Start of Dataset excerpts

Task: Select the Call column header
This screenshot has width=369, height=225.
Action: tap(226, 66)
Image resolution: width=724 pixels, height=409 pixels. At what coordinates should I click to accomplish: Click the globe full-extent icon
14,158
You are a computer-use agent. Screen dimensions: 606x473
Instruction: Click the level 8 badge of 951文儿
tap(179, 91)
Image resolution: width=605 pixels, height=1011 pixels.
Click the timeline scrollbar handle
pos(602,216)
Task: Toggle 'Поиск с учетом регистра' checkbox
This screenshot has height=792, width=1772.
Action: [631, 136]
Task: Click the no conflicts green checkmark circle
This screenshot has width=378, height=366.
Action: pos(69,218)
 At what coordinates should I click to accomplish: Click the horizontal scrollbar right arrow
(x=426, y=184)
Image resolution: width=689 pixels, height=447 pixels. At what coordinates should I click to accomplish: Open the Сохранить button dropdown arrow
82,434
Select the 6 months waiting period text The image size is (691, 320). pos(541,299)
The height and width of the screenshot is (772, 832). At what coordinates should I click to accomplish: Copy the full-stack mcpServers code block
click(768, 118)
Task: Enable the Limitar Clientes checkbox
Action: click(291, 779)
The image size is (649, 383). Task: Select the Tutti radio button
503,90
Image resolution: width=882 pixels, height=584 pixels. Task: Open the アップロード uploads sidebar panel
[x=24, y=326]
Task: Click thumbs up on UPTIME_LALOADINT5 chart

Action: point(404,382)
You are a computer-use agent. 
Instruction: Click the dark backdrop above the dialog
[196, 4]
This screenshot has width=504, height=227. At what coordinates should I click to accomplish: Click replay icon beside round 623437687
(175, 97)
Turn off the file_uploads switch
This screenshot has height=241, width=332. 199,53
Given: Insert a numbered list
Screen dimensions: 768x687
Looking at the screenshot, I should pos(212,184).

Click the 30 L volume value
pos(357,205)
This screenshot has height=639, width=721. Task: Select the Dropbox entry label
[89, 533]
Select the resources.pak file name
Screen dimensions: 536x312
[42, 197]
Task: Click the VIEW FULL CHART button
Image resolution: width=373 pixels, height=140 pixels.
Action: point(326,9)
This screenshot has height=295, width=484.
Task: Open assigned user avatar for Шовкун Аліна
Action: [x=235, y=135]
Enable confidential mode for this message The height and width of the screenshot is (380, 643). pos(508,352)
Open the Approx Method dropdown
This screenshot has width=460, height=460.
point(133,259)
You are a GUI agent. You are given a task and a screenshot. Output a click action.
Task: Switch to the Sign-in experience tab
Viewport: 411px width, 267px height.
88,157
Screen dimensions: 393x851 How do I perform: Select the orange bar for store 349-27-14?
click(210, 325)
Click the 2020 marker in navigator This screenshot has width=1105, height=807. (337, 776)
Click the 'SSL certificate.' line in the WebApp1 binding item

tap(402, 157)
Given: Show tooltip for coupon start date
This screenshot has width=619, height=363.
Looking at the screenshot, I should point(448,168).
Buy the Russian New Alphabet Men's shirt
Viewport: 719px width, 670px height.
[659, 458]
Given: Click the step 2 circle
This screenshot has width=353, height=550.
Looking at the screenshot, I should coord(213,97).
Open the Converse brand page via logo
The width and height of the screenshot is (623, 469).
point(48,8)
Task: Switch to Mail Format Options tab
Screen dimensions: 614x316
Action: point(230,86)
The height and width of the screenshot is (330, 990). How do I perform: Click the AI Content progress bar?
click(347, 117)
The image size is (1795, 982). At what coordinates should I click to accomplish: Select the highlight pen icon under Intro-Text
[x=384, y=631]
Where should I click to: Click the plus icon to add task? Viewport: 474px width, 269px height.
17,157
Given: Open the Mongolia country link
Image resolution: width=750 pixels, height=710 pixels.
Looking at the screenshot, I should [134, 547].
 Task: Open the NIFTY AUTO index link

End of Dataset excerpts

Give back the lines of the data exactly as they are written, from the first line through the line containing "Image resolution: width=605".

Task: Select the Call column header
This screenshot has width=369, height=225.
Action: tap(226, 66)
Image resolution: width=724 pixels, height=409 pixels. At what coordinates should I click to accomplish: Click the globe full-extent icon
14,158
You are a computer-use agent. Screen dimensions: 606x473
Instruction: Click the level 8 badge of 951文儿
tap(179, 91)
Image resolution: width=605 pixels, height=1011 pixels.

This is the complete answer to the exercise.